Previously reported monofunctionalizations of enecarbamates include Heck reactions followed by hydrogenation to access α-arylated saturated N-heterocycles.¹⁶ Additionally, hydrofunctionalizations¹⁷ of enecarbamates including hydroarylation,¹⁸ hydrosilylation,¹⁹ hydroformylation,²⁰ and hydroboration²¹ have also been reported. Difunctionalizations of enecarbamates, which access greater molecular complexity in a single synthetic operation, have been explored and include: Pd-catalysed alkyl-alkoxylation,²² diheterofunctionalization,²³ Cu-catalysed trifluoromethylalkoxylation,²⁴ Ni-catalysed aryldifluoroalkylation²⁵ and alkylboration,²⁶ and radical-mediated functionalizations.²⁷

We envisioned that arylboration of endocyclic enecarbamates could allow for the synthesis of α-arylated saturated N-heterocycles, which are a privileged motif in pharmaceuticals,^12a-12c with simultaneous installation of a synthetically useful C−B bond, which could be transformed to various functional groups to access wide chemical space (Scheme 1c).^{28, 29} In this work, we have achieved the arylboration of endocyclic enecarbamates for the synthesis of borylated saturated N-heterocycles of various ring sizes (4–7) and substitutions using two catalytic systems: a) a Cu/Pd dual catalytic reaction³⁰ for arylboration of N-Boc-2-azetine to access azetidines, and b) a Ni-catalysed system³¹ for arylboration of 5–7-membered endocyclic enecarbamates to access pyrrolidines, piperidines, and azepanes (Scheme 1c). The reaction generates useful building blocks to access broad chemical space, as demonstrated through functionalization of the Bpin handle for the synthesis of a variety of saturated N-heterocyclic derivatives as well as biologically active molecules Avacopan² and an hNK1 antagonist.³²

Our group has developed a Cu/Pd dual catalytic system for the arylboration of activated alkenes, including strained substrates such as spirocyclic cyclobutenes.^{30, 33} Additionally, we and others, have previously reported Cu-catalysed borylation of cyclobutenes.³⁴ Based on this precedence, we hypothesized that borylcupration of N-Boc-2-azetine (1) might proceed selectively to deliver borylated azetidine product (2). Subjecting N-Boc-2-azetine (1) to a variety of Cu/Pd catalysed conditions, it was eventually found that RuPhos-Pd G3 precatalyst³⁵ and a pyridylidene-CuCl catalyst previously developed by our lab³⁶ were superior to other catalysts evaluated, such as the more common SIMes-CuCl or IPr-CuCl (Scheme 2a, See Supporting Information for more details). However, while we did note that the Pyridylidene-CuCl catalyst was superior, the yield was variable for unknown reasons. Mechanistically, we propose that the reaction proceeds through boryl-cupration of N-Boc-2-azetine to form alkyl-Cu intermediate III, which undergoes stereoretentive transmetallation with Ar-Pd-X V to generate alkyl-Pd intermediate VI (Scheme 2b).³⁰ Finally, reductive elimination delivers the arylboration product and regenerates the Pd⁰ catalyst IV.

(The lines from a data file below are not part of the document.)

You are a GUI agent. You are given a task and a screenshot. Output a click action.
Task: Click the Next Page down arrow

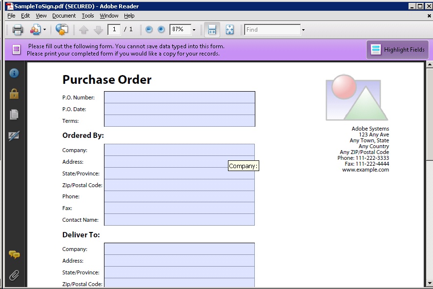click(x=98, y=30)
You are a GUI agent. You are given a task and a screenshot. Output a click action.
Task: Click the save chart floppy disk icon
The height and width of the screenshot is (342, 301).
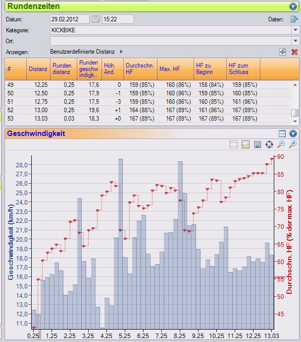pos(257,144)
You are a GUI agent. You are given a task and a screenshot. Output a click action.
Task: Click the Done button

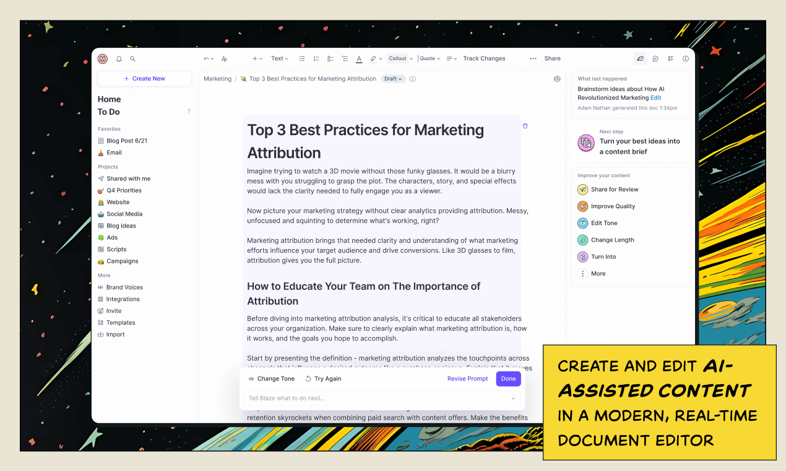(508, 379)
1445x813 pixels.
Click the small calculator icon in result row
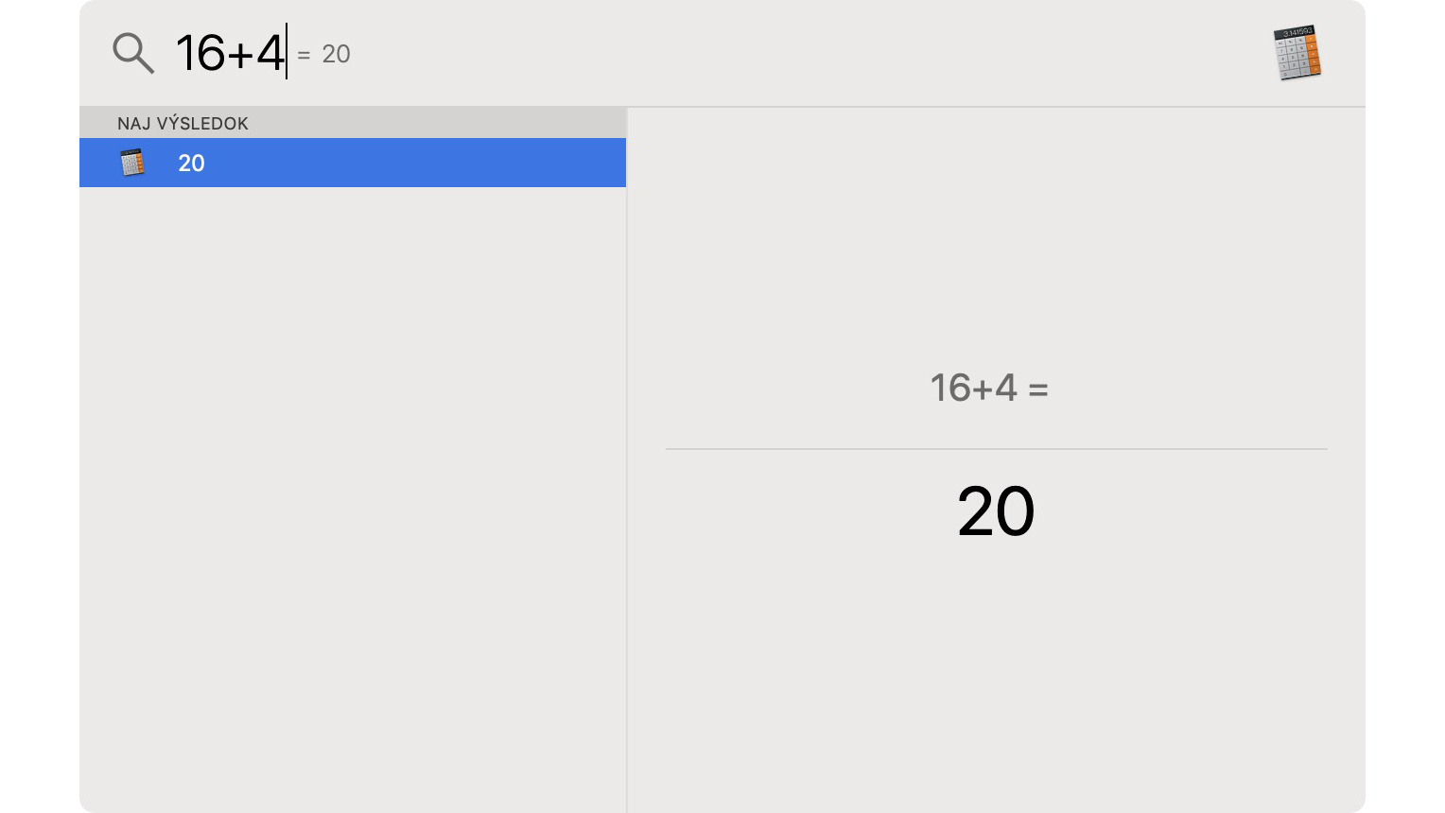tap(132, 163)
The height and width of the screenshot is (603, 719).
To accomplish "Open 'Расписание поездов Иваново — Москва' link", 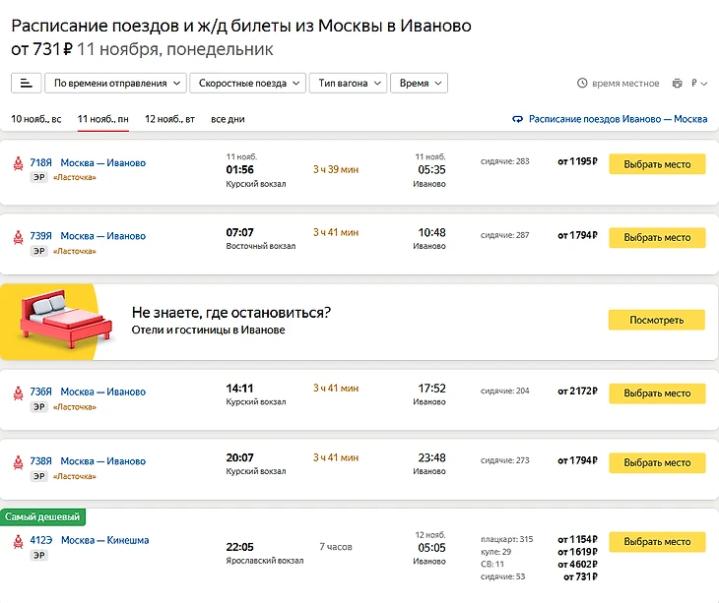I will [618, 119].
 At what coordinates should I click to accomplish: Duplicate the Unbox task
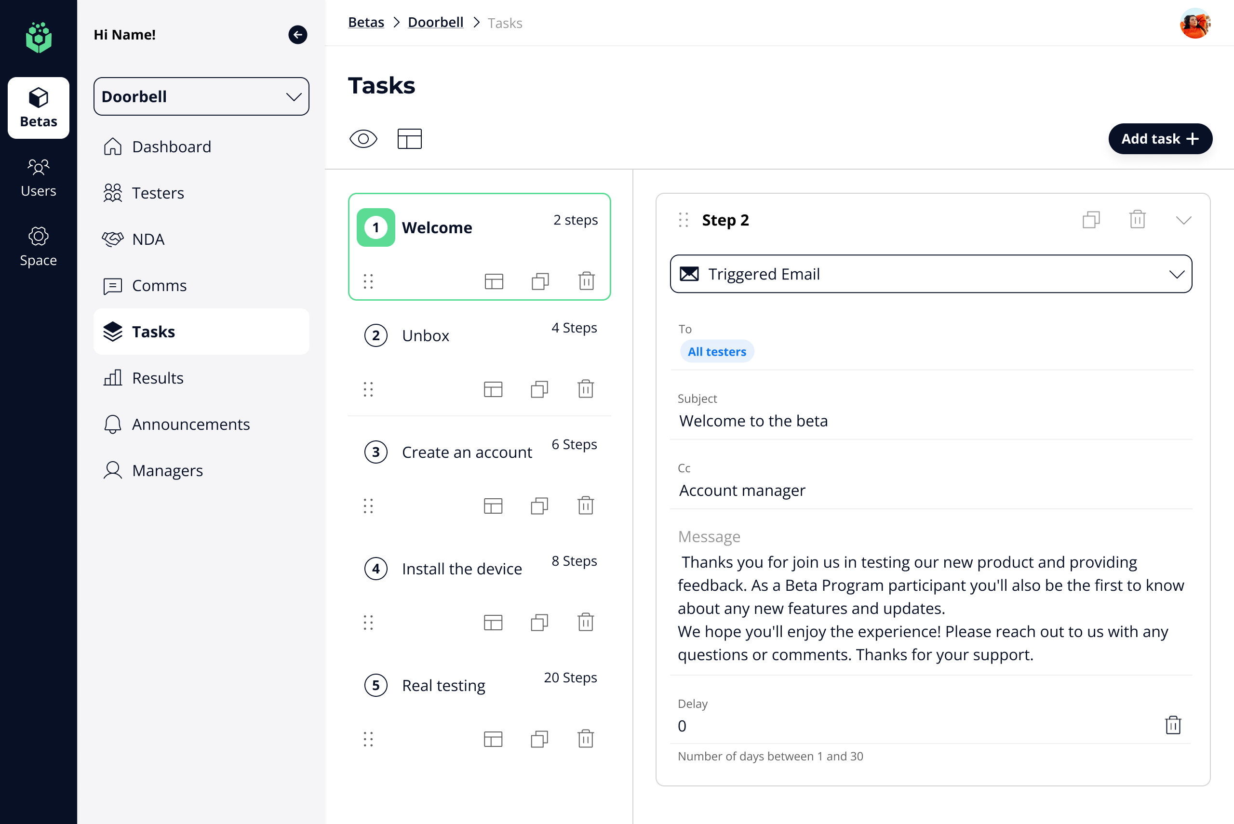(539, 389)
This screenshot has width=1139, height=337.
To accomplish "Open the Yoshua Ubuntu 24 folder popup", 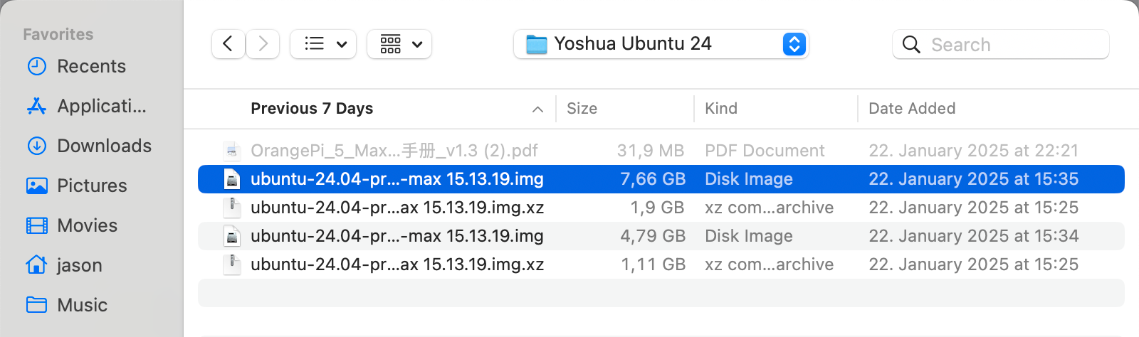I will [x=661, y=44].

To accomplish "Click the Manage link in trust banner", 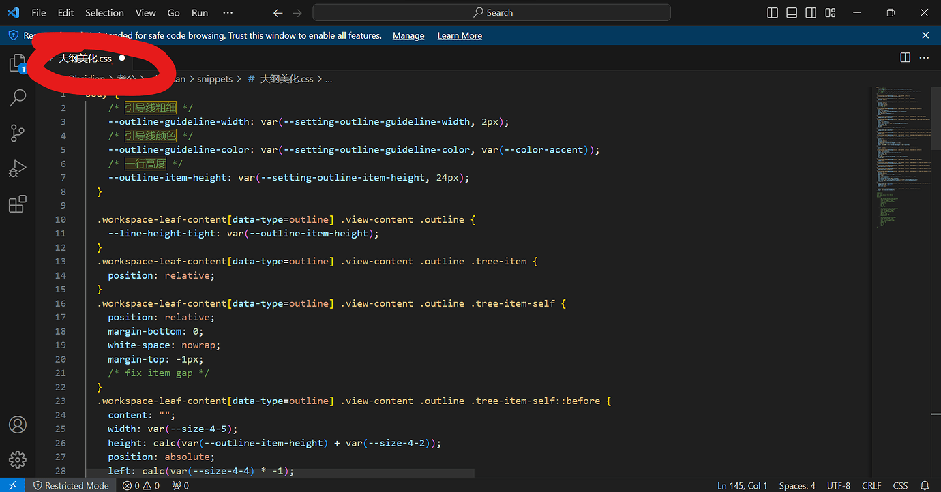I will point(408,35).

With these conditions in hand, scope exploration commenced. As a variety of arylbromide partners were subjected to the reaction conditions, it became apparent that substrates containing basic nitrogen functionality (e.g. tertiary amine, pyridine, 4, 5) performed better than arylbromides lacking a basic nitrogen (3) (Scheme 2c). We hypothesized that a nitrogen additive could be employed to enhance the yield of the reactions of arylbromides without a basic nitrogen.

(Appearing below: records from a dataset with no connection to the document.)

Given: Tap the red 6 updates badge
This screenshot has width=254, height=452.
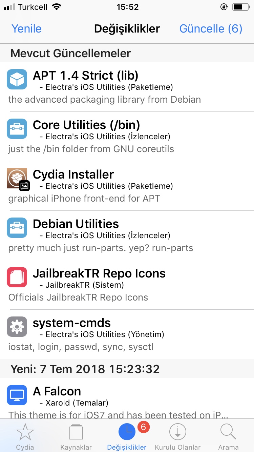Looking at the screenshot, I should click(x=143, y=427).
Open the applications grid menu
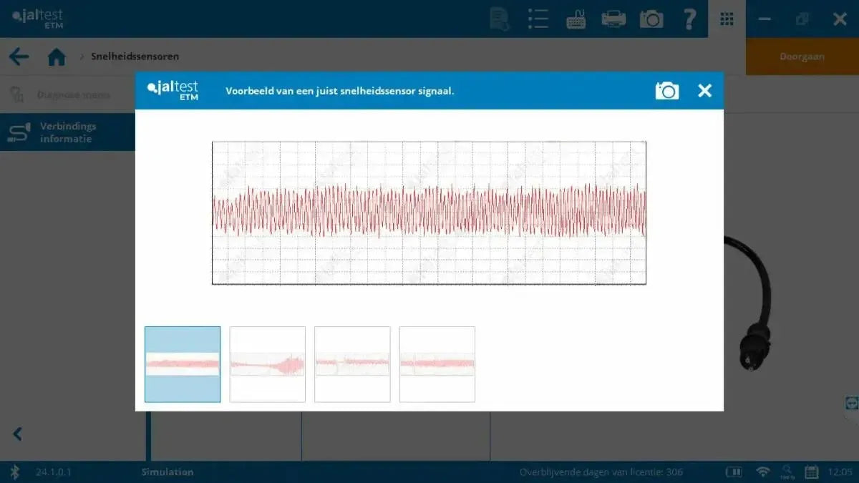The width and height of the screenshot is (859, 483). click(727, 19)
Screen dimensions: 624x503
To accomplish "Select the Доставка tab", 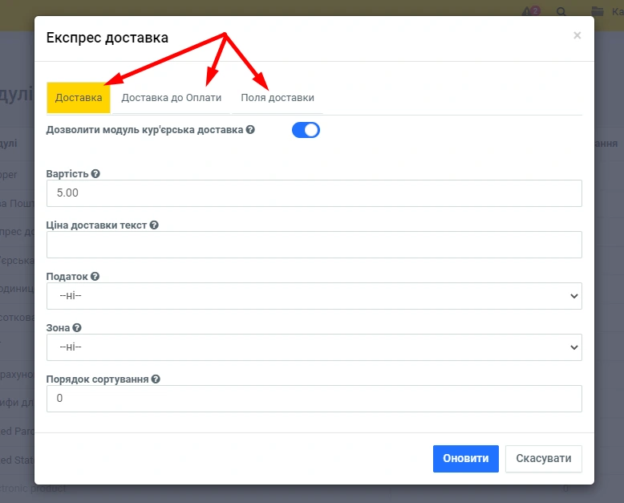I will point(79,98).
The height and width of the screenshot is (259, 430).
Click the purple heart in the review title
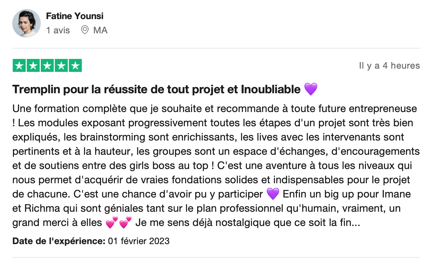point(311,89)
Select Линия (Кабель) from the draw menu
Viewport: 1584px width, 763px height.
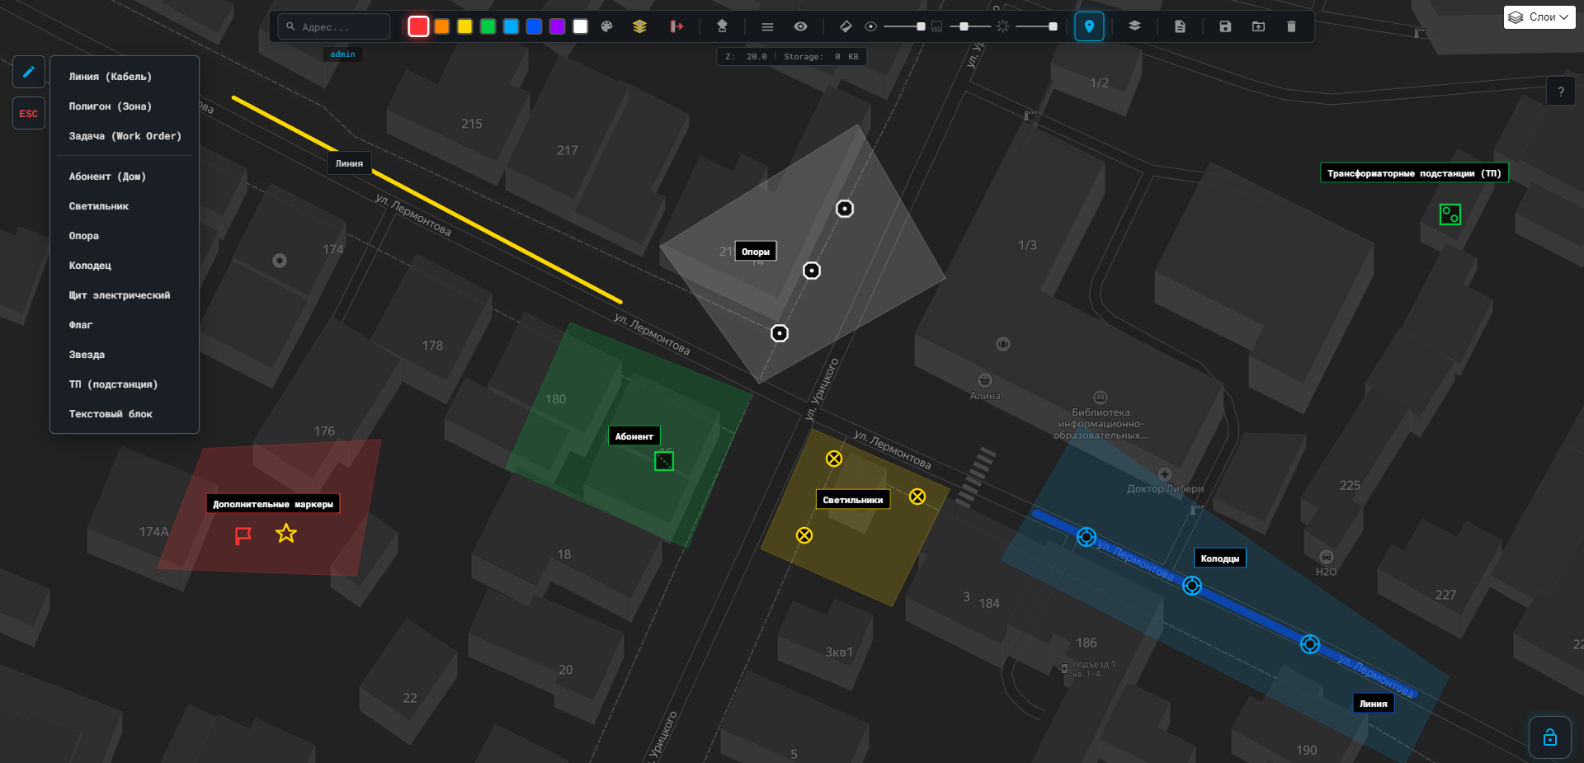(111, 77)
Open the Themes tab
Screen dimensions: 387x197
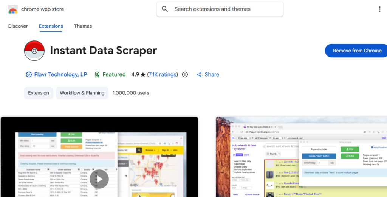83,26
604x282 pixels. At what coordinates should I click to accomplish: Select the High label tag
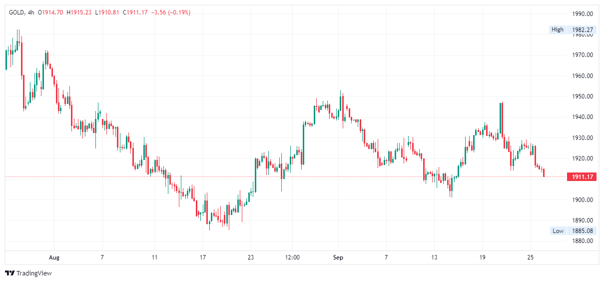pos(557,30)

Addition of 50 mol% (chosen for ease and accuracy of reaction setup) of a variety of pyridine derivatives (6–8) revealed that the yield could be improved, and that the reaction is sensitive to the steric environment around the nitrogen (Scheme 2d). 2-picoline (7) was superior to strongly binding pyridine (6), and also performed better than 2,6-lutidine (8), presumably because the lutidine nitrogen is sterically shielded by two methyl groups. Tertiary alkyl amines were also screened, and it was found that triethylamine (9) and DABCO (10) could also enhance reactivity. N-methyl-morpholine (11) was found to be the optimal nitrogen-based additive and could produce similar yield enhancement at loadings as low as 5 mol%. It is also important to note that upon inclusion of N-methyl-morpholine (11) the reactions were now reproducible.

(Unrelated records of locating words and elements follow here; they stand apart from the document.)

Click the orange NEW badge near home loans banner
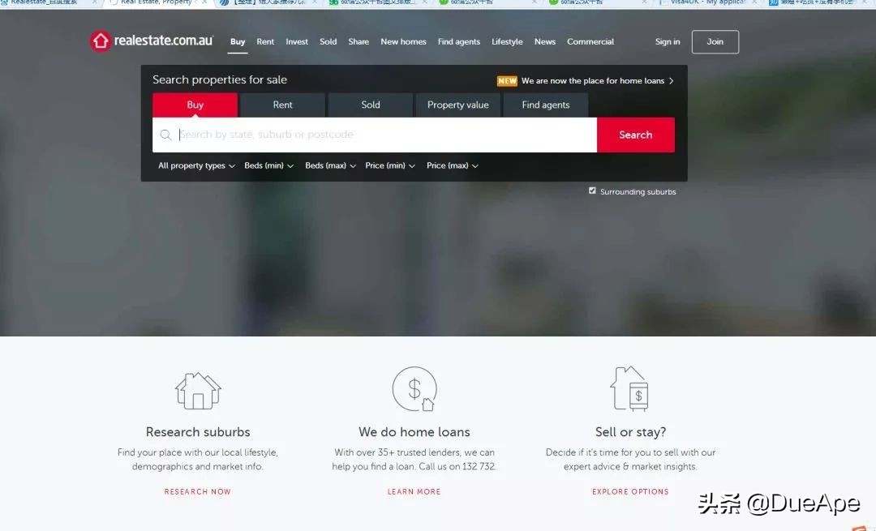 pos(506,80)
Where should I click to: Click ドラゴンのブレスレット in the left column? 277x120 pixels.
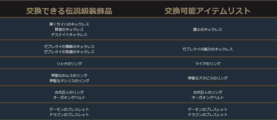coord(69,115)
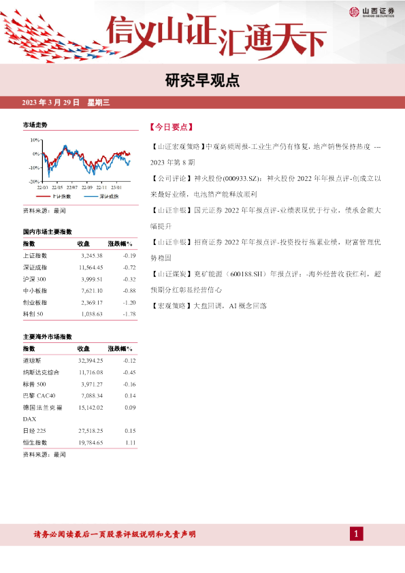Viewport: 405px width, 573px height.
Task: Open the 宏观策略 大盘回调 item
Action: (x=208, y=306)
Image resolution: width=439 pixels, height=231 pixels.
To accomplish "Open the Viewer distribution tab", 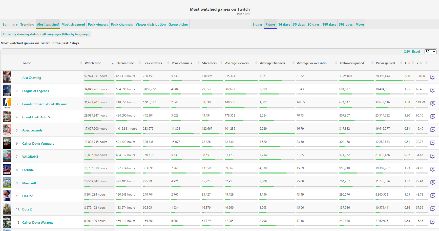I will click(x=151, y=24).
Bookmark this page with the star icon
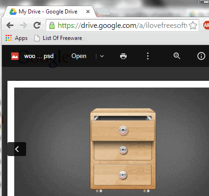 point(193,26)
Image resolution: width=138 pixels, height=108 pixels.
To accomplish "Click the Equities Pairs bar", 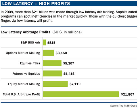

Gratifyingly, it was found that addition of 50 mol% N-methyl-morpholine could enhance the yields of arylbromide partners lacking basic nitrogen functionality besides bromobenzene, including sterically hindered (product 12), electron-deficient (product 3), and electron-rich (product 13) substrates (Scheme 2e). However, the yield was not significantly improved with the addition of N-methyl-morpholine to the reaction with a heterocyclic arylbromide (product 4). Additional heterocyclic arylbromides functioned in the reaction, including quinoline and various pyridine derivatives (products 14–17). Preliminary investigation into the enantioselective version of the reaction was explored with a chiral NHC-CuCl complex (18) (Scheme 2f).^{37, 38} It was found that under the standard reaction conditions at 0 °C, azetidine product 2 could be formed in 87 : 13 er and moderate yield. A model for enantioselective migratory insertion is provided based on prior work with complex 18, in which the smaller side of the azetine (H versus N-Boc) approaches towards the mesitylene ring.³⁹ Overall, the reaction provides access to diverse α-arylated azetidines in synthetically useful yields, which are otherwise difficult to prepare.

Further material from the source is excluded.